***** Records shown

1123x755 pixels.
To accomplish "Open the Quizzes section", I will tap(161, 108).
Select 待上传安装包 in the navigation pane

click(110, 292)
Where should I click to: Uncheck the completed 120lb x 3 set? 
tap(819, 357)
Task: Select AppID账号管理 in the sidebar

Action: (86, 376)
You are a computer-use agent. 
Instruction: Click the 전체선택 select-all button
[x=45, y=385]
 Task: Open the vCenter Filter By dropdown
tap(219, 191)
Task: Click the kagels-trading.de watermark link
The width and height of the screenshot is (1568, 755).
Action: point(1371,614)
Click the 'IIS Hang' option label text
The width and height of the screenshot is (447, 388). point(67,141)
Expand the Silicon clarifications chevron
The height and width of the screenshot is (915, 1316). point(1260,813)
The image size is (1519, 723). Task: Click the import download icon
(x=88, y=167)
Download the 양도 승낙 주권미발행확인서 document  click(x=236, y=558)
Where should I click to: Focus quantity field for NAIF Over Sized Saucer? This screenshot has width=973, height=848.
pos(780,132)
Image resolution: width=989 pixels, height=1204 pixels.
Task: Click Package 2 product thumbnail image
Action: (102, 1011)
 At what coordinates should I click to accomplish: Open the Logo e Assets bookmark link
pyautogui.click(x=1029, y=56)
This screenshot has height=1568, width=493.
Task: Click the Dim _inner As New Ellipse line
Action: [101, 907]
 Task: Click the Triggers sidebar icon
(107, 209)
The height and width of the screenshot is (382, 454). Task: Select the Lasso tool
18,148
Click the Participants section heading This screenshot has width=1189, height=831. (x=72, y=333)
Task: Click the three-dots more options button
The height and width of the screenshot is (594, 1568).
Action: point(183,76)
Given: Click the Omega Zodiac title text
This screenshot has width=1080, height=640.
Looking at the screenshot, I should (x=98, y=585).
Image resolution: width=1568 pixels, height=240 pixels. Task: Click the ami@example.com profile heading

**********

Problem details - Copy the rows word for word, starting at the line that contains "Download the 양도" and running to the end of the rows.

Solution -
Download the 양도 승낙 주권미발행확인서 document  click(x=236, y=558)
Where should I click to: Focus quantity field for NAIF Over Sized Saucer? This screenshot has width=973, height=848.
pos(780,132)
Image resolution: width=989 pixels, height=1204 pixels.
Task: Click Package 2 product thumbnail image
Action: (102, 1011)
 At what coordinates should I click to accomplish: Open the Logo e Assets bookmark link
pyautogui.click(x=1029, y=56)
This screenshot has height=1568, width=493.
Task: Click the Dim _inner As New Ellipse line
Action: [101, 907]
 Task: Click the Triggers sidebar icon
(107, 209)
The height and width of the screenshot is (382, 454). Task: Select the Lasso tool
18,148
Click the Participants section heading This screenshot has width=1189, height=831. (x=72, y=333)
Task: Click the three-dots more options button
The height and width of the screenshot is (594, 1568).
Action: point(183,76)
Given: Click the Omega Zodiac title text
This screenshot has width=1080, height=640.
Looking at the screenshot, I should (x=98, y=585).
Image resolution: width=1568 pixels, height=240 pixels. Task: Click the ami@example.com profile heading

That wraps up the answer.